Oxford chemist honoured
THE ROYAL SOCIETY of Chemistry (RSC) at Oxford will honour Nobel Prize winning crystallographer, Dorothy Hodgkin (1910-1994) on Monday 14th May through the designation of a National Historical Chemical Landmark.
Dorothy Crowfoot Hodgkin was born in Egypt in 1910 and studied Chemistry at Somerville, receiving her first degree in 1932 during which she began her research in X-ray crystallography - the use of x-ray diffraction to determine the structure of a molecule.
During a long and distinguished career at Oxford, Hodgkin discovered the structures of the antibiotic penicillin, and vitamin B12, a treatment for pernicious anaemia, thereby augmenting the synthesis and production of these compounds. Finally she and her colleagues discovered the structure of insulin, a project she began in 1934.
During her career she developed three-dimensional views of the molecular and atomic structures of extremely complex organic compounds, each one more complicated and larger than the last. Her research allowed others to grow and expand their ideas. Two of which, Cambridge scientists John C. Kendrew and Max F. Perutz, were able to obtain clear, three-dimensional views of several proteins including haemoglobin and myoglobin.

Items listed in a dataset
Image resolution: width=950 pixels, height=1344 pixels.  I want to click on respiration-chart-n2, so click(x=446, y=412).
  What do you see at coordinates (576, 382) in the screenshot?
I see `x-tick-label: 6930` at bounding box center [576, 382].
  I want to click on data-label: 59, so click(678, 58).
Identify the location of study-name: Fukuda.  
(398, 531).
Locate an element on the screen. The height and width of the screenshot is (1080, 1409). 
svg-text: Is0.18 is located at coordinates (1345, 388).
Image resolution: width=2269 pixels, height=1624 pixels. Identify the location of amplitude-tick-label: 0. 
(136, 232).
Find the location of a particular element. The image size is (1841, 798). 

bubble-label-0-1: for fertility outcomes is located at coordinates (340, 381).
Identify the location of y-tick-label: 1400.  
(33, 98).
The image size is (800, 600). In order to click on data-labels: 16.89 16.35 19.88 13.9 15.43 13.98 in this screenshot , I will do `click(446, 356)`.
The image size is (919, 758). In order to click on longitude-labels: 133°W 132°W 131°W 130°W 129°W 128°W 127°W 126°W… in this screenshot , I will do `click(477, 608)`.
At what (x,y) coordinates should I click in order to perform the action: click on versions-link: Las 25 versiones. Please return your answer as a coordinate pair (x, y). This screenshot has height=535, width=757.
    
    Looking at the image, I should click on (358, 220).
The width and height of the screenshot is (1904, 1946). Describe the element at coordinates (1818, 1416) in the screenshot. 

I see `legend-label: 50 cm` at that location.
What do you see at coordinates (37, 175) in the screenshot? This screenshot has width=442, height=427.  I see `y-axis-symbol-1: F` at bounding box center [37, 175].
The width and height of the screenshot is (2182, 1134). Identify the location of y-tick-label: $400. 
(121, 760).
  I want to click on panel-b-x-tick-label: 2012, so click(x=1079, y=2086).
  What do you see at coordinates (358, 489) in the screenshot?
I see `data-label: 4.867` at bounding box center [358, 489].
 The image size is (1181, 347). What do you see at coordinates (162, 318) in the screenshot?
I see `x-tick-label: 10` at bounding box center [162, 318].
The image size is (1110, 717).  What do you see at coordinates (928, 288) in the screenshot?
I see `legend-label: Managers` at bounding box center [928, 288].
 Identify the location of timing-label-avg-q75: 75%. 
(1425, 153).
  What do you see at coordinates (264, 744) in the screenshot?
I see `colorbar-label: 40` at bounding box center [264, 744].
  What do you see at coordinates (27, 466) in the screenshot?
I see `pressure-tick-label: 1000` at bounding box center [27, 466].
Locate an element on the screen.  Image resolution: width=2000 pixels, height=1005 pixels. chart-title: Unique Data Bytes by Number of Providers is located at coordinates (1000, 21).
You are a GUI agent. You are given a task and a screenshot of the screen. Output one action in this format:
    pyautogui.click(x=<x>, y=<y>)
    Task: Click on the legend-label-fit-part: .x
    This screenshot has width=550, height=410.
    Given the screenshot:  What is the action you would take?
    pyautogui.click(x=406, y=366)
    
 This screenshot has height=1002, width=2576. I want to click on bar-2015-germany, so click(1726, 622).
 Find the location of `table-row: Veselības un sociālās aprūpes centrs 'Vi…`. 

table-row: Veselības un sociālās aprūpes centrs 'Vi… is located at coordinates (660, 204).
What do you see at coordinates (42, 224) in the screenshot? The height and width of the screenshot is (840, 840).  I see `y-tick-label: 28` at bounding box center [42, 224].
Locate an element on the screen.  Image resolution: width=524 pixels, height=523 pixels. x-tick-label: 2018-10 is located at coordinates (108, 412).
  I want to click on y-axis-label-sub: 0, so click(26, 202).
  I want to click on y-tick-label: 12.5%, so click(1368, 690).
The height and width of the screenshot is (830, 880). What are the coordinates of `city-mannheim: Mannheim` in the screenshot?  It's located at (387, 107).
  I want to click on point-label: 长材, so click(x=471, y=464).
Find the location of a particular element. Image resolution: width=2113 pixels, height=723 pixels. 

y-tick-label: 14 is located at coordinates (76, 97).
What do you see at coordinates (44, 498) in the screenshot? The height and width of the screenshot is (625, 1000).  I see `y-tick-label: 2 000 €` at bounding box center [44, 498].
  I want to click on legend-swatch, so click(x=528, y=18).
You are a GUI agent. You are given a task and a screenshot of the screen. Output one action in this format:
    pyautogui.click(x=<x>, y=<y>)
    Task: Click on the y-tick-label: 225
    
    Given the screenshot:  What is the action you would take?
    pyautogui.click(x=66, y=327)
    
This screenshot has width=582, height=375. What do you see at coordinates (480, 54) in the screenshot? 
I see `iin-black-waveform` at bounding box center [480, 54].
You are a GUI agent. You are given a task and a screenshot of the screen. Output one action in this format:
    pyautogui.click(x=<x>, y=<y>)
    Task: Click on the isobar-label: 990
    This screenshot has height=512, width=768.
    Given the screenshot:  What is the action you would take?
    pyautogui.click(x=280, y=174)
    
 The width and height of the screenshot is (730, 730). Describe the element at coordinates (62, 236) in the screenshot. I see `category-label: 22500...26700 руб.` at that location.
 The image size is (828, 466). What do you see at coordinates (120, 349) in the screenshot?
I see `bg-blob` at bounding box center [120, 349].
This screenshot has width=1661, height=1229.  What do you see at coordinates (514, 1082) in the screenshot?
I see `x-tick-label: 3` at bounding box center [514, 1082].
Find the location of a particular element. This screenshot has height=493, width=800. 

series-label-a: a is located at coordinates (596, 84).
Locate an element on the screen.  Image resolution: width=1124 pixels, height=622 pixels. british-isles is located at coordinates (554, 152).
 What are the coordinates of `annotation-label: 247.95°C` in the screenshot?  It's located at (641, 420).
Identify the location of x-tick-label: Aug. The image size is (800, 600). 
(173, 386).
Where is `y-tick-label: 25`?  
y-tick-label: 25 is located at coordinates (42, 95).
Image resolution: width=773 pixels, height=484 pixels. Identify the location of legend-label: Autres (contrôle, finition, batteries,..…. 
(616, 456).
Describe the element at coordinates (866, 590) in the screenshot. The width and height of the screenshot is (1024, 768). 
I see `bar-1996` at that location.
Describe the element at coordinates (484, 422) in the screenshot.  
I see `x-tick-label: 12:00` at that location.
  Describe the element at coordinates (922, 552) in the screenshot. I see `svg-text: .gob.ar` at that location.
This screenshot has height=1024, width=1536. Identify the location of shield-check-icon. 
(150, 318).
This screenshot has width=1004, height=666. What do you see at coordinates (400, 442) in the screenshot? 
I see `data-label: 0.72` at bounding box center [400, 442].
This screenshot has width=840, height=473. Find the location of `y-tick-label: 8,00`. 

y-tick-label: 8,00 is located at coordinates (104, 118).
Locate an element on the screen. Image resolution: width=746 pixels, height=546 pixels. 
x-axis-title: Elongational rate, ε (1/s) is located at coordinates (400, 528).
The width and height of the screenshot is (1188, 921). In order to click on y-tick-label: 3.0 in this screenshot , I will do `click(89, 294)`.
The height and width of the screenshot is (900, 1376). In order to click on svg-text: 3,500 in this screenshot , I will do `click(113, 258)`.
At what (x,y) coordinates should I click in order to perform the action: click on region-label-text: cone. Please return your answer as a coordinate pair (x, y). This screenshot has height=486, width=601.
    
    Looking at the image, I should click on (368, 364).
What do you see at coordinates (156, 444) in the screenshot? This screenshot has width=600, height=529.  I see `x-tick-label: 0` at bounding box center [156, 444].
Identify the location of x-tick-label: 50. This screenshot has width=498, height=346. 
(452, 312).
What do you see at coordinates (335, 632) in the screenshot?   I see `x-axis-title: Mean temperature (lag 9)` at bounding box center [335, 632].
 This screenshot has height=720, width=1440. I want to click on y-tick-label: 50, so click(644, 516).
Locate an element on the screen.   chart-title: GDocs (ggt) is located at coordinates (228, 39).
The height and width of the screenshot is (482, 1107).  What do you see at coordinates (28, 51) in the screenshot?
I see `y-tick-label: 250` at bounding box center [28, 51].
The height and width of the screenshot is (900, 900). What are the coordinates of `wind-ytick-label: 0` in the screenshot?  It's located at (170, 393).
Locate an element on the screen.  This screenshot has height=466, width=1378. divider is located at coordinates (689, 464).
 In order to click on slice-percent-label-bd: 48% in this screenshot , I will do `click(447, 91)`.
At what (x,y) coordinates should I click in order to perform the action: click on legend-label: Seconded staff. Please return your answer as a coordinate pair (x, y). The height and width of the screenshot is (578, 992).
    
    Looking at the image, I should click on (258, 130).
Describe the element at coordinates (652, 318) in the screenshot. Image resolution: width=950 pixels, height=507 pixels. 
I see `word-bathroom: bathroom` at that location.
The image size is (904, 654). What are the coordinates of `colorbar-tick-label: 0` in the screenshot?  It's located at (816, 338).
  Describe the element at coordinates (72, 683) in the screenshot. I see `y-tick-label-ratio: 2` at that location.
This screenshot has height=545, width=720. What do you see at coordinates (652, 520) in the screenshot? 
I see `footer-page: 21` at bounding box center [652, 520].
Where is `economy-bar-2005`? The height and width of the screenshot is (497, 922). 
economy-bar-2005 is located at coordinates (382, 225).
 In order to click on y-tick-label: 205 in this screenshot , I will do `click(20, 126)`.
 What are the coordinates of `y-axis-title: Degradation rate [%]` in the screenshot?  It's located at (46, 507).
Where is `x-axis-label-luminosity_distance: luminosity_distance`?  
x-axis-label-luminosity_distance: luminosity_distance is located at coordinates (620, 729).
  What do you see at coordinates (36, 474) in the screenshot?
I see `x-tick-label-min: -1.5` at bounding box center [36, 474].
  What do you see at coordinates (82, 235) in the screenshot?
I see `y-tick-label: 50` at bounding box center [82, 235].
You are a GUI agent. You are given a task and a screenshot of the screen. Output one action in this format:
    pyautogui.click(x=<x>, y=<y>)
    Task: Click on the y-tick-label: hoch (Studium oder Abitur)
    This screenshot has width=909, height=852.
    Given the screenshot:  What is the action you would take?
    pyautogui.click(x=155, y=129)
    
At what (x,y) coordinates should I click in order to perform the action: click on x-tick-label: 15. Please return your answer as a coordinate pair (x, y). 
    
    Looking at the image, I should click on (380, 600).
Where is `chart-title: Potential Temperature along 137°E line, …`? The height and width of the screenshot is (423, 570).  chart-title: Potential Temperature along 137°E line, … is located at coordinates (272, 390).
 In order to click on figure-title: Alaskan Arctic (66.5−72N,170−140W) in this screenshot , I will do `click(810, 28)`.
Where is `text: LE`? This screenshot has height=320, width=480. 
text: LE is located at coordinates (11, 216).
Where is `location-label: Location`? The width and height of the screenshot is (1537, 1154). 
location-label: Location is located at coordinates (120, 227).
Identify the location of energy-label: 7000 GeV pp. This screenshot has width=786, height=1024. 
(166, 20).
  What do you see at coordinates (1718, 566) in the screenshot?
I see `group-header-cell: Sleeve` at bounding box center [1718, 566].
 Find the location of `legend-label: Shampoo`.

» **EXERCISE INSTRUCTIONS**
Reproduce the passage of the text about Dorothy Hodgkin from "During a long" to "began in 1934.". Rely only on the text about Dorothy Hodgkin.

» **THE COMPLETED TASK**
During a long and distinguished career at Oxford, Hodgkin discovered the structures of the antibiotic penicillin, and vitamin B12, a treatment for pernicious anaemia, thereby augmenting the synthesis and production of these compounds. Finally she and her colleagues discovered the structure of insulin, a project she began in 1934.